Папа, который уже пошел было к двери, но по дороге, заметив какую-то книгу, уткнулся в нее, очень спокойно отвечает мне:
– А черт его знает, кто такой Брюс!
– Тут, в календаре, сказано: «Погода по Брюсу: дождь»…
– А-а-а… – вспоминает папа, продолжая читать книгу. – Это при Петре Великом… ученый был. Предсказывал погоду… Двести лет назад…
– Как же он мог двести лет назад предсказать, что сегодня будет дождь?
– Ну вот, оттого никакого дождя сегодня и нет! И вообще, не приставай с пустяками, очень интересная статья попалась…
Пока мы с папой разговариваем – вернее, пока папа отстреливается от моих вопросов, – Юзефа прибирает комнату. Юзефа сердита. Впрочем, она ведь редко бывает настроена благодушно, но сегодня она как-то особенно яростно бушует. Переставляет мебель со стуком, стирает пыль со статуэтки Пушкина с таким ожесточением, словно собирается отломить Пушкину голову.

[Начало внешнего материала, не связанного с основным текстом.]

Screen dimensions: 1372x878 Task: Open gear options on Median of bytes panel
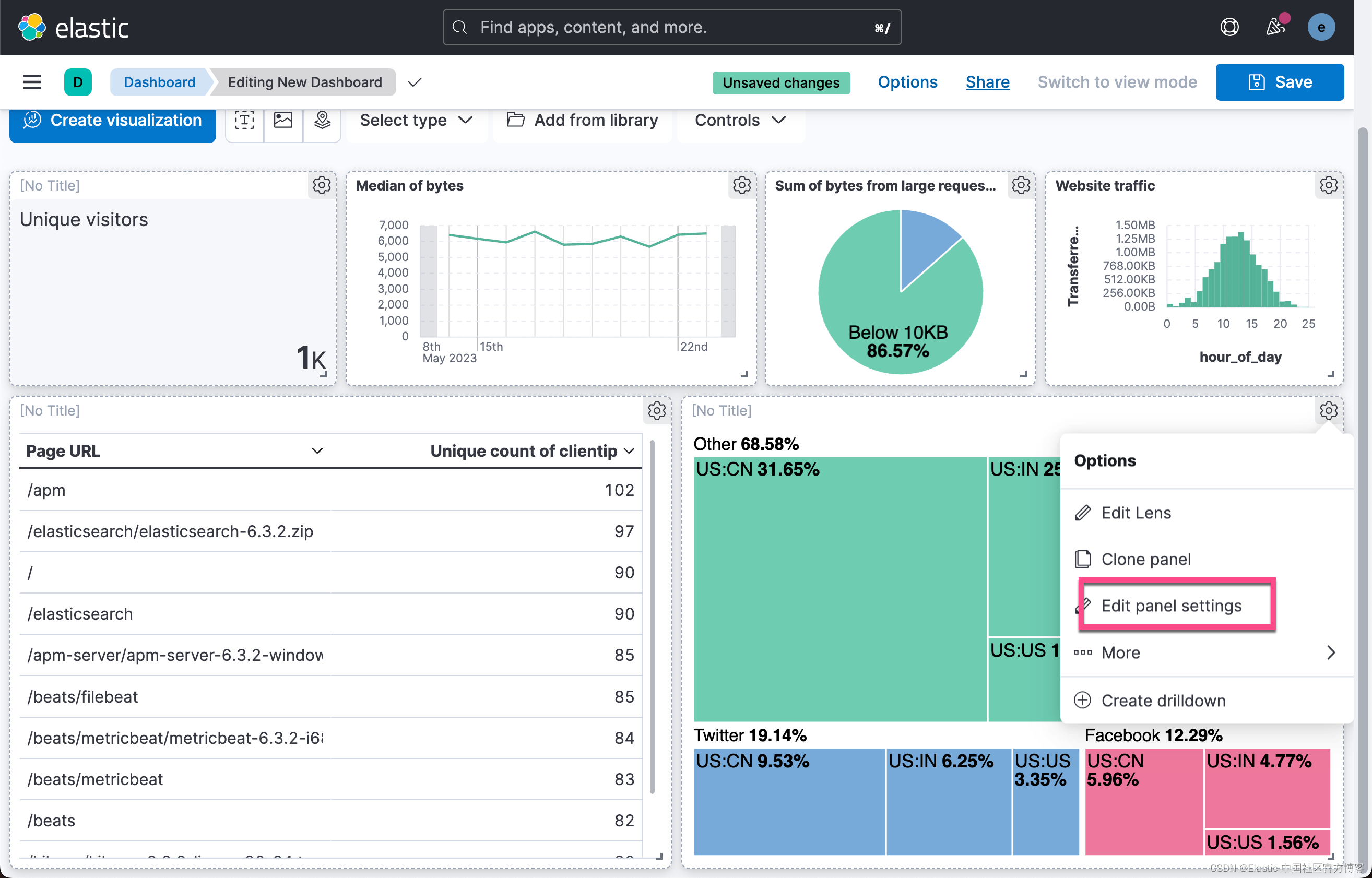(x=742, y=185)
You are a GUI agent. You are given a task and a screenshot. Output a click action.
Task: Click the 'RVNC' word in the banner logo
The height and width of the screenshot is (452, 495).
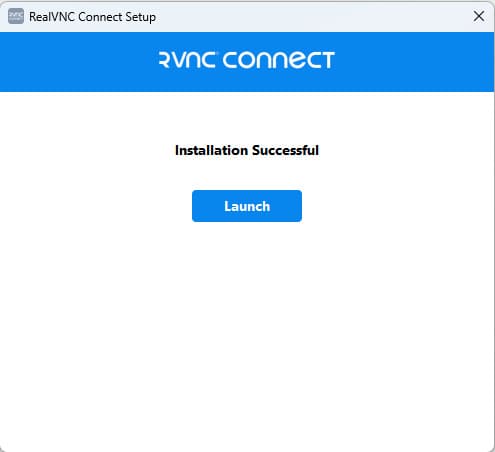pyautogui.click(x=187, y=60)
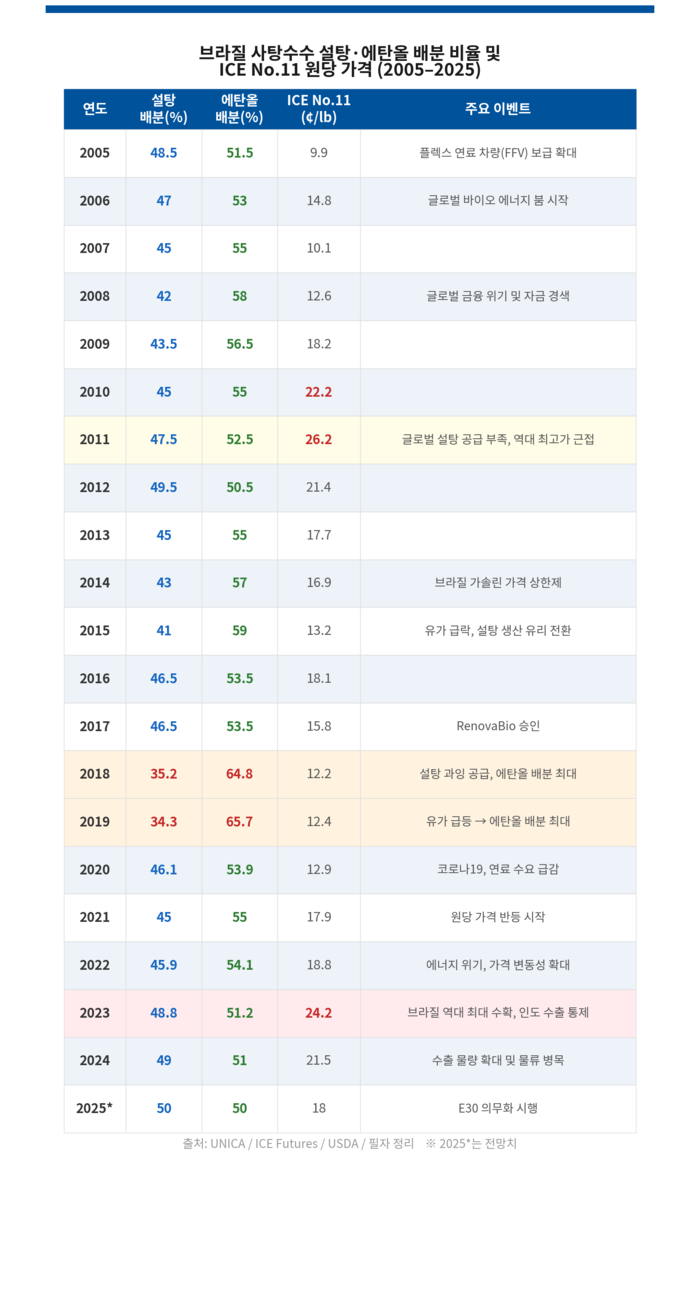The image size is (700, 1289).
Task: Click the 연도 column header
Action: coord(95,109)
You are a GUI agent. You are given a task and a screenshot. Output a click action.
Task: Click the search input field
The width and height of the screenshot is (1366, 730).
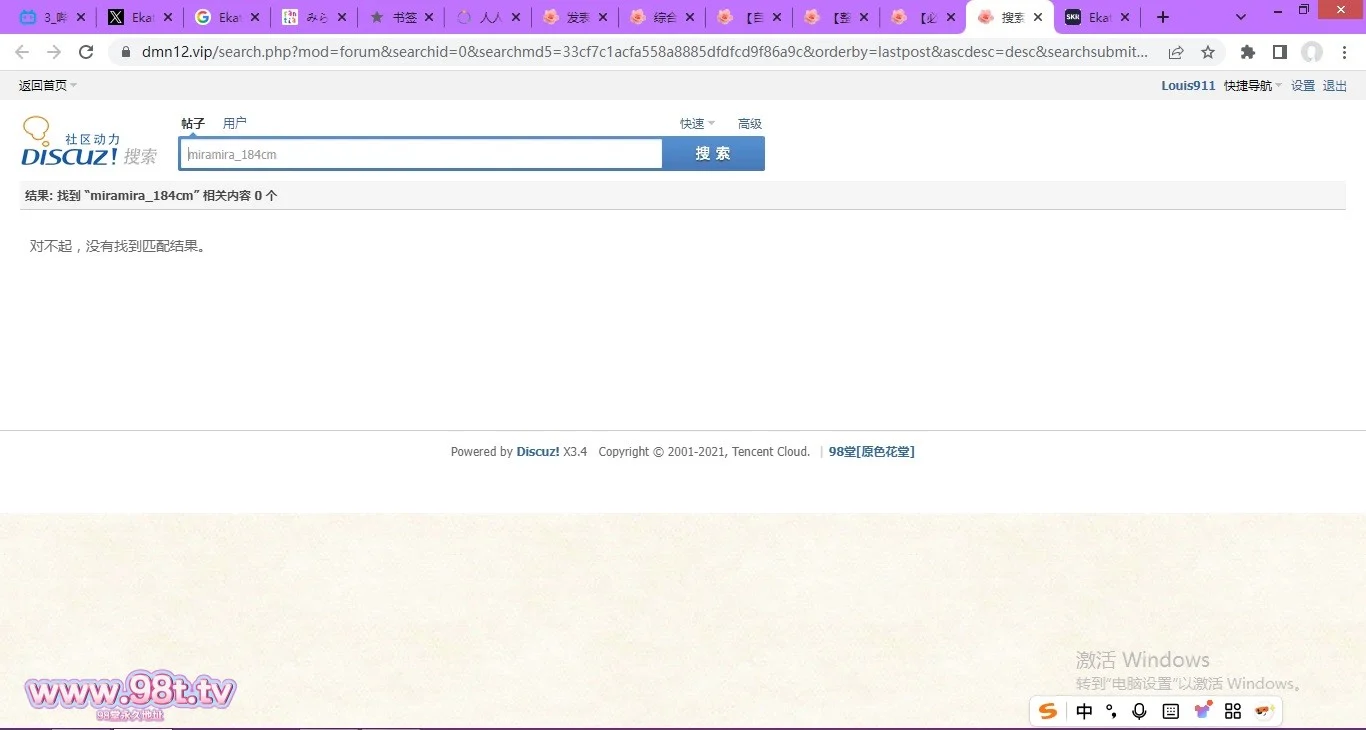pyautogui.click(x=420, y=154)
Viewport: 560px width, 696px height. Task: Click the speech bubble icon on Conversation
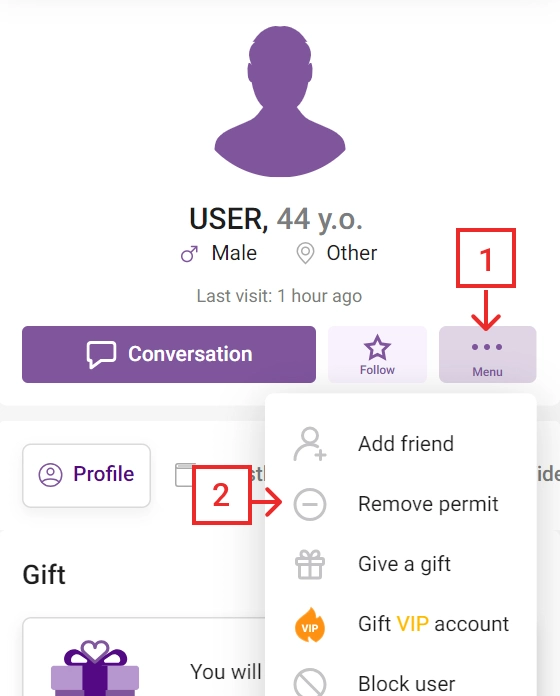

– Учителя своего дожидаешься? – спрашивает Юзефа.
– Да.
– Не дожидай. Не прийдеть твой арештант. Не прийдеть ён, бедны-ы-ы-й…
И Юзефа вдруг начинает плакать!
Обычно Юзефины слезы не слишком пугают меня. У Юзефы, как папа говорит, глаза на болоте. Только копни – и мокро. Но то, что Юзефа так горько плачет о Павле Григорьевиче, которого она терпеть не может, называет «арештантом», приписывает ему всякие вины и прегрешения, – это поражает меня как громом.
– Что с моим учителем? – бормочу я в испуге. – Случилось что-нибудь? Беда какая-нибудь?
– Не случилось, так случится! – И частые слезинки бегут по морщинам Юзефиного лица, как ручейки по давно промытым руслам.
С трудом удается добиться от нее рассказа о том, что́ она знает. Знает она только то, что сегодня ей говорили на базаре кухарки, – а они все ссылаются то на «покоёву» (горничную) пристава, то на кухарку «жандармского пулковника».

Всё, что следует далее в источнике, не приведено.